Compared to this tradition, the controversial new Common Core standards, while tedious, appear to be written by people with some acquaintance with how intelligent, well-educated people think. The Common Core standards even use examples:
CCSS.Math.Practice.MP7 Look for and make use of structure. 
Mathematically proficient students look closely to discern a pattern or structure. Young students, for example, might notice that three and seven more is the same amount as seven and three more, or they may sort a collection of shapes according to how many sides the shapes have. Later, students will see 7 × 8 equals the well remembered 7 × 5 + 7 × 3, in preparation for learning about the distributive property.

Other innovations include emphasizing more nonfiction in English classes and more statistics in Math classes. (Both are reasonable suggestions for evening out the sex biases in traditional curricula: boys favor nonfiction, while girls find it hard to stay interested in higher level continuous math, which is aimed at producing engineers, whereas discrete math is more immediately useful for things like measuring human behavior.)

My impression from reading some of the Common Core is of a fairly masculine intelligence behind it. A Google search doesn't indicate anybody else has noticed this, however.

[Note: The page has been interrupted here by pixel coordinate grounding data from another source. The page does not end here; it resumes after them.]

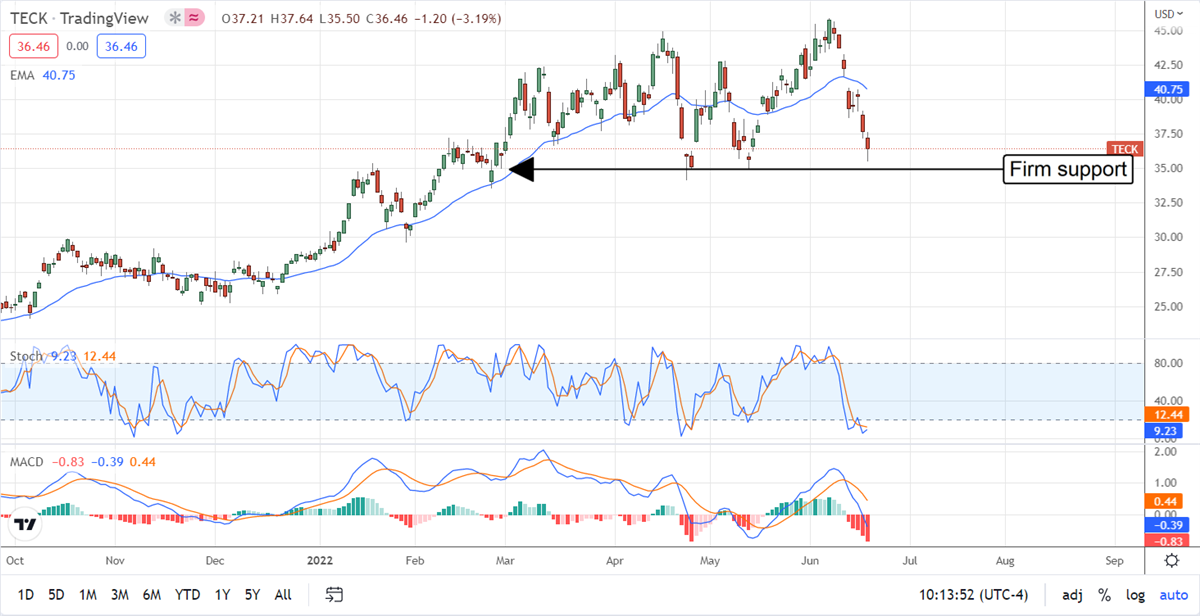Viewport: 1200px width, 616px height.
Task: Click the TradingView logo on the chart
Action: coord(26,524)
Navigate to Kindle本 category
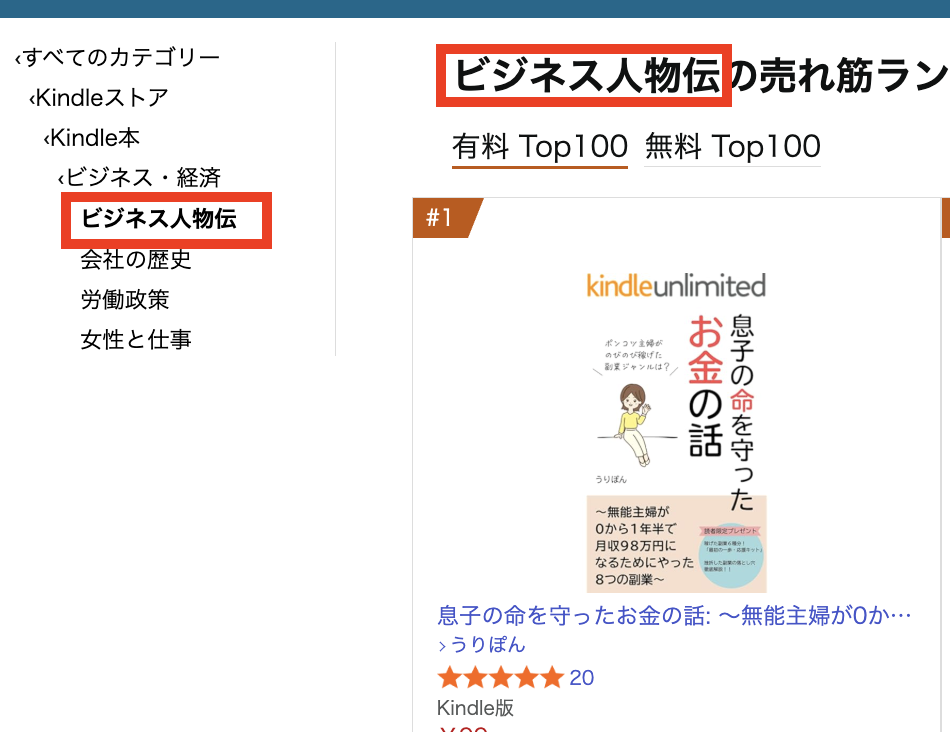This screenshot has width=950, height=732. pos(95,138)
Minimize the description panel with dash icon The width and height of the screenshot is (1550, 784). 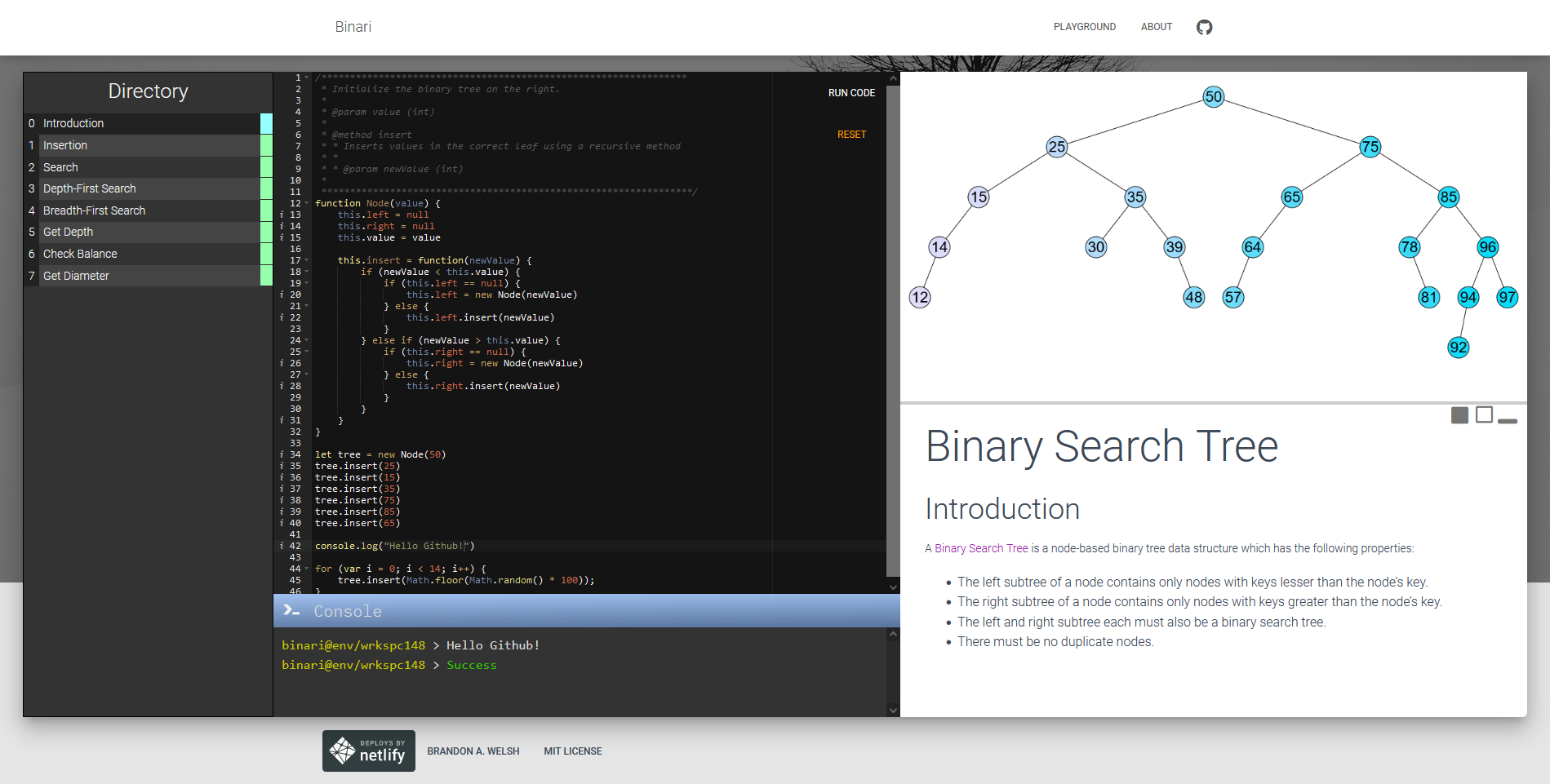tap(1508, 421)
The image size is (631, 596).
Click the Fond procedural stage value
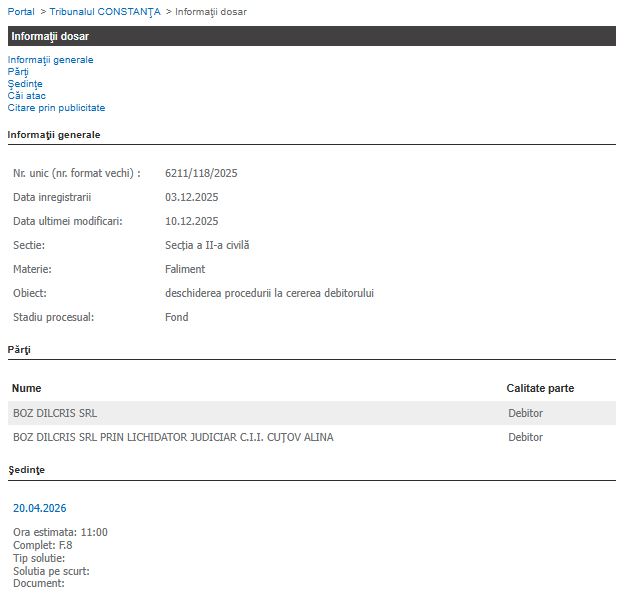[x=176, y=317]
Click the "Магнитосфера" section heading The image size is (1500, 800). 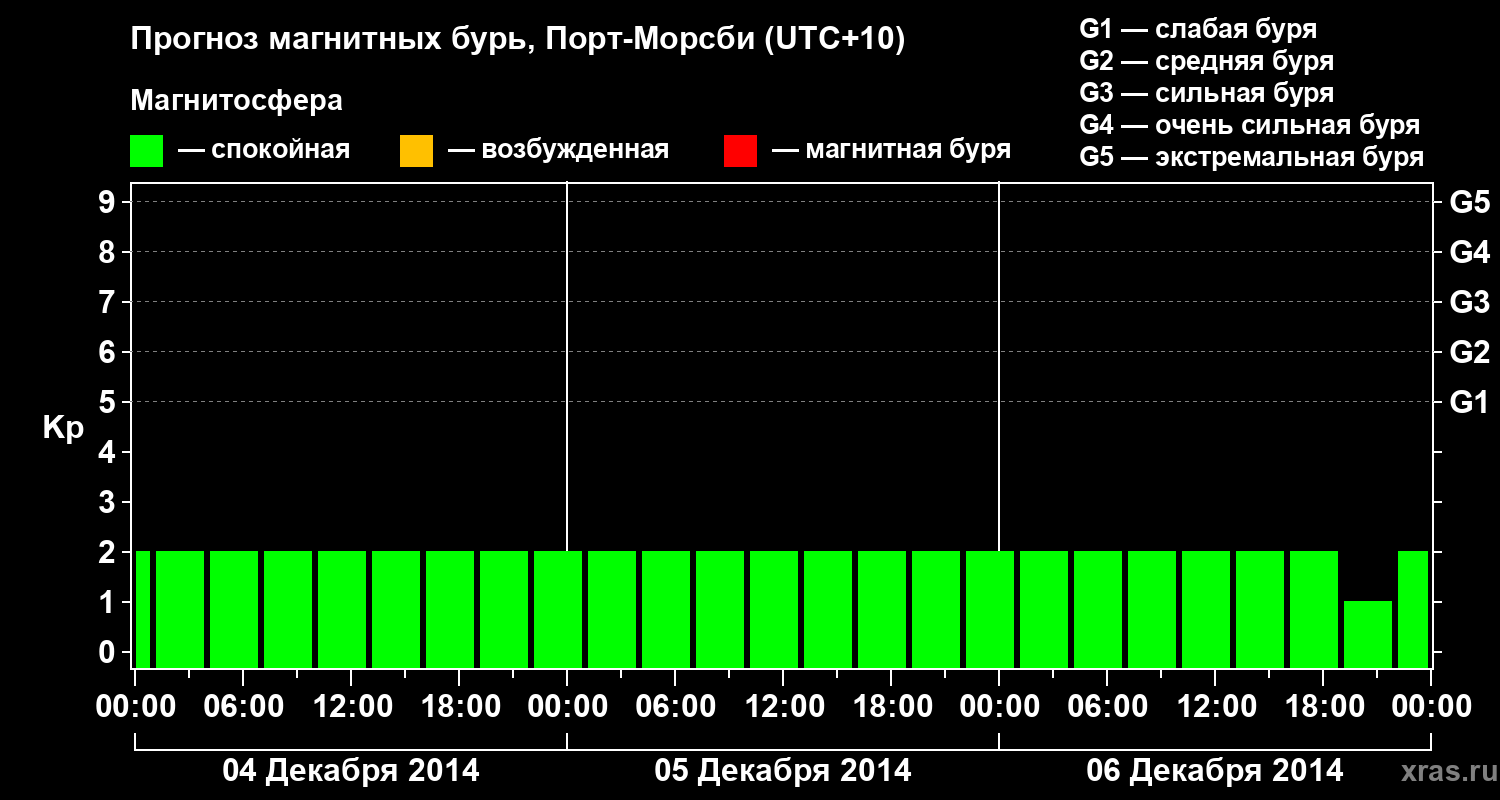pyautogui.click(x=237, y=100)
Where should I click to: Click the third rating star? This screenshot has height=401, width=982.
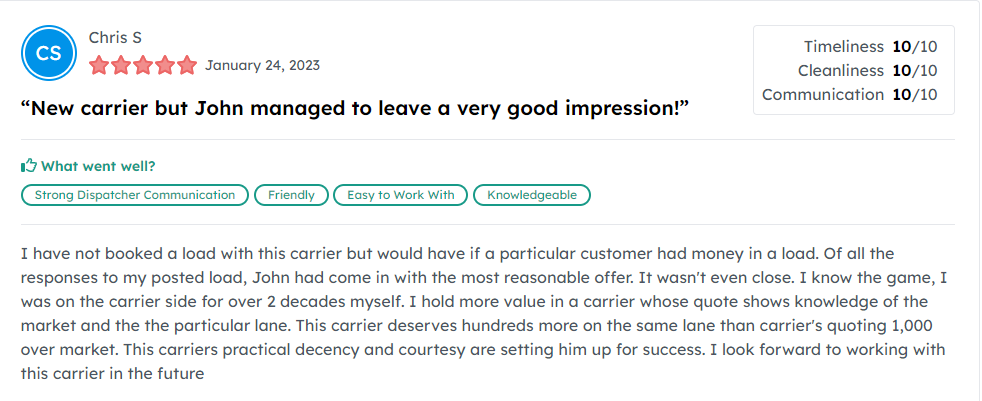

Still, the discreetly sensible side of some aspects of the Common Core isn't likely to have much impact on practice. Instead, people in positions of influence in public education simply won't notice the better stuff, and will instead use the commotion mostly as justifying whatever fads they are into at the moment. For example, the LAUSD superintendent has used the prospect of the Common Core to rationalize his spending a billion dollars on iPads right away without any clue what's involved in such a massive rollout.

Update: Breaking news, the LAUSD superintendent just resigned.

UpUpdate: Now he appears to be only threatening to resign if he doesn't get a big vote of support.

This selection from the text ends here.